今年2月の新弟子検査に合格したばかりだが、テレビのバラエティ番組で関西学院大学時代のアクロバティックな取り口が取り上げられたこともあり、春場所の前相撲から早くも注目を集めている。気になるのは学生相撲で磨いたトリッキーな技の数々がプロでも通用するかどうか…。

宇良は身長172㎝、体重113㎏。体格や取り口が似ていることから“技のデパート”と呼ばれた元小結・舞の海(現・相撲解説者)の再来と目されている。ならば、ここはやはり、その舞の海氏に宇良の今後を聞くしかない。

―舞の海さんは「居反り」を決めたことがありますか?

「この技は1993年に智ノ花さん(現・玉垣親方)が決めて以来、20年以上も出ていません。私も現役時代に試みたことはありますが、決められませんでした。ずばぬけて身体能力の高い宇良君だからできる技でしょう」

―「居反り」など、宇良の持ち味を大相撲で生かすにはどうすればいい?

「いや、むしろアクロバティックな技にはこだわらないほうがいいでしょう」

―えっ?

「プロの世界では、学生時代よりも重くてパワーのある相手と戦わないといけません。『居反り』のような大技を決めるのは至難の業。それよりも低くもぐり込んでの小手投げ、上手投げ、下手ひねりなど相手に体重をかけられてもケガをしにくい取り口を覚えたほうがいい」

相撲は重ければ有利というものではない

―奇手に頼らず、もっと体を大きくするしかない?

「いえ、宇良君のような小兵力士が体重を増やすと『あんこ型』になり、押し相撲しかなくなってしまう。
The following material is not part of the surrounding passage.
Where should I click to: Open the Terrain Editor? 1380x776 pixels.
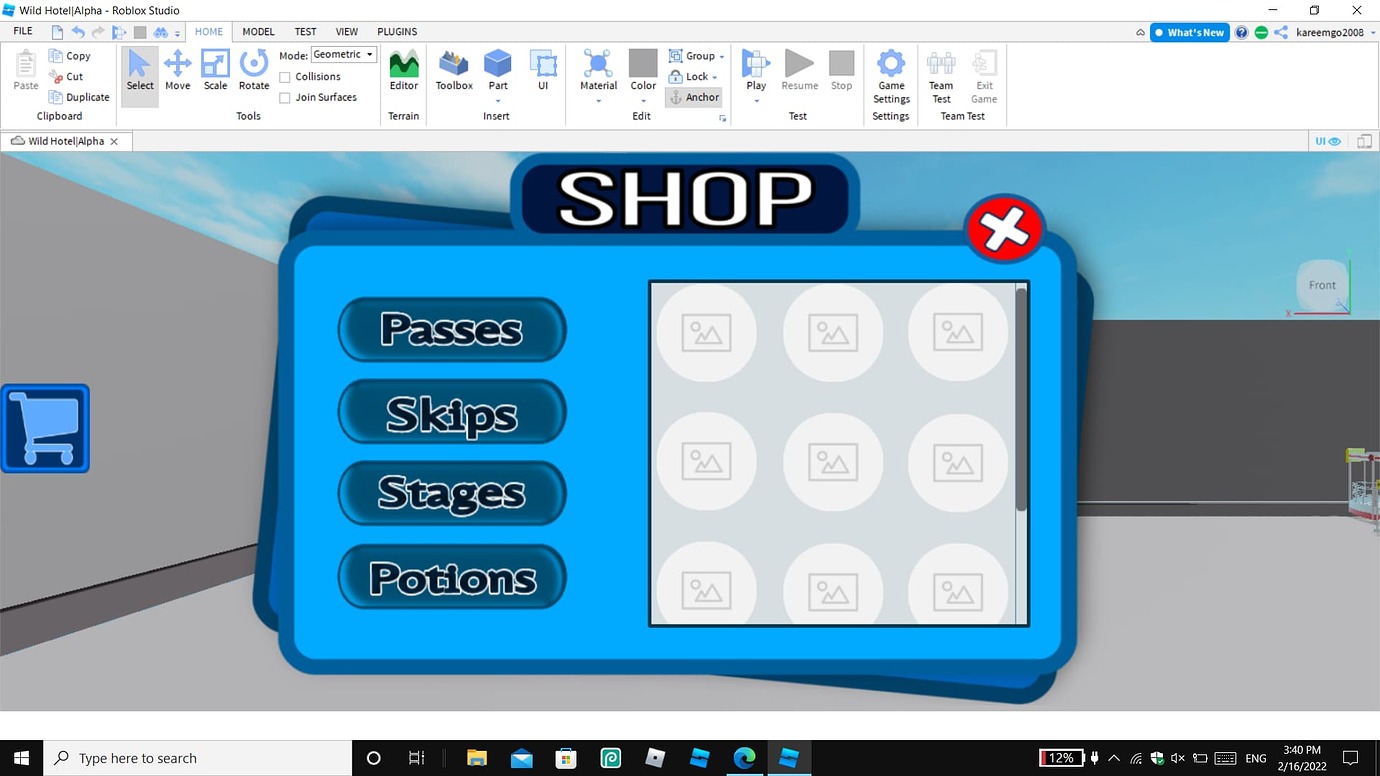(403, 72)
それでは彼の魅力が消えてしまいます。まずは、体重を増やすよりも上から押し潰(つぶ)されない背筋力、土俵から押し出されない強靱(きょうじん)な下半身をつくってほしいですね」

―やっぱり、小さな力士はひたすら稽古ですか?

「いえ、よく『小兵力士は人の何倍も稽古しろ』などといわれますが、あれは迷信です。ただでさえ小さいのに、巨漢力士相手に激しい稽古したら体が壊れてしまいますよ(笑)。

無理しても大丈夫か、それとも無理したら潰されてケガをするかを一瞬で見極め、紙一重の際どいところで白星を拾っていく…それが小兵力士の相撲です。稽古量は、少なくとも常に本場所のように緊張感を持って稽古するほうが力はつきます」

―宇良は出世できますか?

「十両にはなれると思います。ただ、その先は運などいろいろな要素に左右されるので、なんとも言えません。いずれにしても、宇良君には『相撲は重ければ有利というものではない』ということを証明してほしい。

そのためにも、とにかくケガをしないこと。ひざなどを一度でも痛めれば、持ち味のスピードも落ちてしまいます。また、『居反り』にこだわるなと言いましたが、ひとつの武器として取っておき、チャンスがあれば是非狙ってほしいです」

奇手にこだわりすぎず、体重も増やさず、稽古はやりすぎないーーこれを守れば十両は確実? 相撲は奥が深い!